__Short problem__. Can you render every line of the items as a Markdown table with the columns "Row" and "Line", numbering the rows and leaving out blank lines?

__Items listed in a dataset__.

** Begin **

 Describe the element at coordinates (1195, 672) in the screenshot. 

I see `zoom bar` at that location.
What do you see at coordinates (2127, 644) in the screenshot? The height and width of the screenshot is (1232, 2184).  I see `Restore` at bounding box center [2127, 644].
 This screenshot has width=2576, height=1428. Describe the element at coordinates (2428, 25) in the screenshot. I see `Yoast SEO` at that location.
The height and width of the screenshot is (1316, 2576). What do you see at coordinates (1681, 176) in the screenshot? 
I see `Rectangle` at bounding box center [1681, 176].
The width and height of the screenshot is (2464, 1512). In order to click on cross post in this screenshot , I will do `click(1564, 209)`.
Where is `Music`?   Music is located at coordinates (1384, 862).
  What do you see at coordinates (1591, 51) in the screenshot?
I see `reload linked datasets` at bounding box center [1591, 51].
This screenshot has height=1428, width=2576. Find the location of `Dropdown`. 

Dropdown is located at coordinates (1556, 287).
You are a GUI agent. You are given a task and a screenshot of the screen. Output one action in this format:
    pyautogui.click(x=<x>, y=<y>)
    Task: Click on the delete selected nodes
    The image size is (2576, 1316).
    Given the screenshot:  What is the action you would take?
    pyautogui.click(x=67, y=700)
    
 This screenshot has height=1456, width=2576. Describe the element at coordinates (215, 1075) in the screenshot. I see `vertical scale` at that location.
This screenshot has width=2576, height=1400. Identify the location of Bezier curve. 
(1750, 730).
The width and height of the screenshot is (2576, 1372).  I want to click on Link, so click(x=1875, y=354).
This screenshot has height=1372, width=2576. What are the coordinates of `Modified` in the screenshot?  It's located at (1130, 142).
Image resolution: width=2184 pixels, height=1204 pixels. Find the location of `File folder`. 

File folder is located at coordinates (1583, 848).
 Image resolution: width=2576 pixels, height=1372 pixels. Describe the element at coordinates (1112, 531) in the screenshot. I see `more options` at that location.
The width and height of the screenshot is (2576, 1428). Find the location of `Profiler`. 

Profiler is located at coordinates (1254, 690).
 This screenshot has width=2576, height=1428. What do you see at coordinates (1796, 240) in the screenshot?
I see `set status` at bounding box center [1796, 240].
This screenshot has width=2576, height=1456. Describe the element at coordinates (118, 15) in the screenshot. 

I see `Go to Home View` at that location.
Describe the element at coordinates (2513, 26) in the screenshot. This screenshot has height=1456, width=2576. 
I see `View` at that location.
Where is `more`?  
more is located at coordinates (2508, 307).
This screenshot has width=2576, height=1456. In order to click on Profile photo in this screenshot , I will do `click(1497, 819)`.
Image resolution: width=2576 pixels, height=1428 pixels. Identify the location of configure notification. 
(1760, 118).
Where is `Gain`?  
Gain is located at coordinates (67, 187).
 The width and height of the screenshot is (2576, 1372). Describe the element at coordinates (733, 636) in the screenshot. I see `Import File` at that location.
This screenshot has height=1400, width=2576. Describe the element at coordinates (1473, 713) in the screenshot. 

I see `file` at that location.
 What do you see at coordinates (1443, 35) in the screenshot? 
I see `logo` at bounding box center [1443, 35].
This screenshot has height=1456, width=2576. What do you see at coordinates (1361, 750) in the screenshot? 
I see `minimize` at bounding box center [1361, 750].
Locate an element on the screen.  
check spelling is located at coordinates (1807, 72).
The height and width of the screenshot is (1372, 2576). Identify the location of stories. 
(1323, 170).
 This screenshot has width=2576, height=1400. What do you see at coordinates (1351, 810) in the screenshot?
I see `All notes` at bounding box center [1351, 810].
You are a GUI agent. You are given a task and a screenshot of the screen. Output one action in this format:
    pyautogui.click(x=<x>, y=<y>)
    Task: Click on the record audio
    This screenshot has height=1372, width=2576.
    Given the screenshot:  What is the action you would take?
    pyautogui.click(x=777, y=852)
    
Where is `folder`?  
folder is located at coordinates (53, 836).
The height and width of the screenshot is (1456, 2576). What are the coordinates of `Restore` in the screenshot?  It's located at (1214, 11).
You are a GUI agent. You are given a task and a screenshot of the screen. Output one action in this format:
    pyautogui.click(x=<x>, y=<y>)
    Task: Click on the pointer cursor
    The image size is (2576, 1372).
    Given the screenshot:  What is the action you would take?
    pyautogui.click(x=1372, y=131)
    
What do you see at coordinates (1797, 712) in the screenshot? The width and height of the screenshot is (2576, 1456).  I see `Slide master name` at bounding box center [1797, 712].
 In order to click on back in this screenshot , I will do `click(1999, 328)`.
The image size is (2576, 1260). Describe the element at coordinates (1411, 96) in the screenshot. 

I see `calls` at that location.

** End **

__Solution below__.
| Row | Line |
|---|---|
| 1 |  Describe the element at coordinates (1195, 672) in the screenshot.  |
| 2 | I see `zoom bar` at that location. |
| 3 | What do you see at coordinates (2127, 644) in the screenshot? The height and width of the screenshot is (1232, 2184).  I see `Restore` at bounding box center [2127, 644]. |
| 4 |  This screenshot has width=2576, height=1428. Describe the element at coordinates (2428, 25) in the screenshot. I see `Yoast SEO` at that location. |
| 5 | The height and width of the screenshot is (1316, 2576). What do you see at coordinates (1681, 176) in the screenshot?  |
| 6 | I see `Rectangle` at bounding box center [1681, 176]. |
| 7 | The width and height of the screenshot is (2464, 1512). In order to click on cross post in this screenshot , I will do `click(1564, 209)`. |
| 8 | Where is `Music`?   Music is located at coordinates (1384, 862). |
| 9 |   What do you see at coordinates (1591, 51) in the screenshot? |
| 10 | I see `reload linked datasets` at bounding box center [1591, 51]. |
| 11 | This screenshot has height=1428, width=2576. Find the location of `Dropdown`.  |
| 12 | Dropdown is located at coordinates (1556, 287). |
| 13 | You are a GUI agent. You are given a task and a screenshot of the screen. Output one action in this format: |
| 14 |     pyautogui.click(x=<x>, y=<y>) |
| 15 |     Task: Click on the delete selected nodes |
| 16 |     The image size is (2576, 1316). |
| 17 |     Given the screenshot:  What is the action you would take? |
| 18 |     pyautogui.click(x=67, y=700) |
| 19 |  This screenshot has height=1456, width=2576. Describe the element at coordinates (215, 1075) in the screenshot. I see `vertical scale` at that location. |
| 20 | This screenshot has width=2576, height=1400. Identify the location of Bezier curve.  |
| 21 | (1750, 730). |
| 22 | The width and height of the screenshot is (2576, 1372).  I want to click on Link, so click(x=1875, y=354). |
| 23 | This screenshot has height=1372, width=2576. What are the coordinates of `Modified` in the screenshot?  It's located at (1130, 142). |
| 24 | Image resolution: width=2184 pixels, height=1204 pixels. Find the location of `File folder`.  |
| 25 | File folder is located at coordinates (1583, 848). |
| 26 |  Image resolution: width=2576 pixels, height=1372 pixels. Describe the element at coordinates (1112, 531) in the screenshot. I see `more options` at that location. |
| 27 | The width and height of the screenshot is (2576, 1428). Find the location of `Profiler`.  |
| 28 | Profiler is located at coordinates (1254, 690). |
| 29 |  This screenshot has width=2576, height=1428. What do you see at coordinates (1796, 240) in the screenshot? |
| 30 | I see `set status` at bounding box center [1796, 240]. |
| 31 | This screenshot has width=2576, height=1456. Describe the element at coordinates (118, 15) in the screenshot.  |
| 32 | I see `Go to Home View` at that location. |
| 33 | Describe the element at coordinates (2513, 26) in the screenshot. This screenshot has height=1456, width=2576.  |
| 34 | I see `View` at that location. |
| 35 | Where is `more`?   |
| 36 | more is located at coordinates (2508, 307). |
| 37 | This screenshot has width=2576, height=1456. In order to click on Profile photo in this screenshot , I will do `click(1497, 819)`. |
| 38 | Image resolution: width=2576 pixels, height=1428 pixels. Identify the location of configure notification.  |
| 39 | (1760, 118). |
| 40 | Where is `Gain`?   |
| 41 | Gain is located at coordinates (67, 187). |
| 42 |  The width and height of the screenshot is (2576, 1372). Describe the element at coordinates (733, 636) in the screenshot. I see `Import File` at that location. |
| 43 | This screenshot has height=1400, width=2576. Describe the element at coordinates (1473, 713) in the screenshot.  |
| 44 | I see `file` at that location. |
| 45 |  What do you see at coordinates (1443, 35) in the screenshot?  |
| 46 | I see `logo` at bounding box center [1443, 35]. |
| 47 | This screenshot has height=1456, width=2576. What do you see at coordinates (1361, 750) in the screenshot?  |
| 48 | I see `minimize` at bounding box center [1361, 750]. |
| 49 | Locate an element on the screen.   |
| 50 | check spelling is located at coordinates (1807, 72). |
| 51 | The height and width of the screenshot is (1372, 2576). Identify the location of stories.  |
| 52 | (1323, 170). |
| 53 |  This screenshot has width=2576, height=1400. What do you see at coordinates (1351, 810) in the screenshot? |
| 54 | I see `All notes` at bounding box center [1351, 810]. |
| 55 | You are a GUI agent. You are given a task and a screenshot of the screen. Output one action in this format: |
| 56 |     pyautogui.click(x=<x>, y=<y>) |
| 57 |     Task: Click on the record audio |
| 58 |     This screenshot has height=1372, width=2576. |
| 59 |     Given the screenshot:  What is the action you would take? |
| 60 |     pyautogui.click(x=777, y=852) |
| 61 | Where is `folder`?   |
| 62 | folder is located at coordinates (53, 836). |
| 63 | The height and width of the screenshot is (1456, 2576). What are the coordinates of `Restore` in the screenshot?  It's located at (1214, 11). |
| 64 | You are a GUI agent. You are given a task and a screenshot of the screen. Output one action in this format: |
| 65 |     pyautogui.click(x=<x>, y=<y>) |
| 66 |     Task: Click on the pointer cursor |
| 67 |     The image size is (2576, 1372). |
| 68 |     Given the screenshot:  What is the action you would take? |
| 69 |     pyautogui.click(x=1372, y=131) |
| 70 | What do you see at coordinates (1797, 712) in the screenshot? The width and height of the screenshot is (2576, 1456).  I see `Slide master name` at bounding box center [1797, 712]. |
| 71 |  In order to click on back in this screenshot , I will do `click(1999, 328)`. |
| 72 | The image size is (2576, 1260). Describe the element at coordinates (1411, 96) in the screenshot.  |
| 73 | I see `calls` at that location. |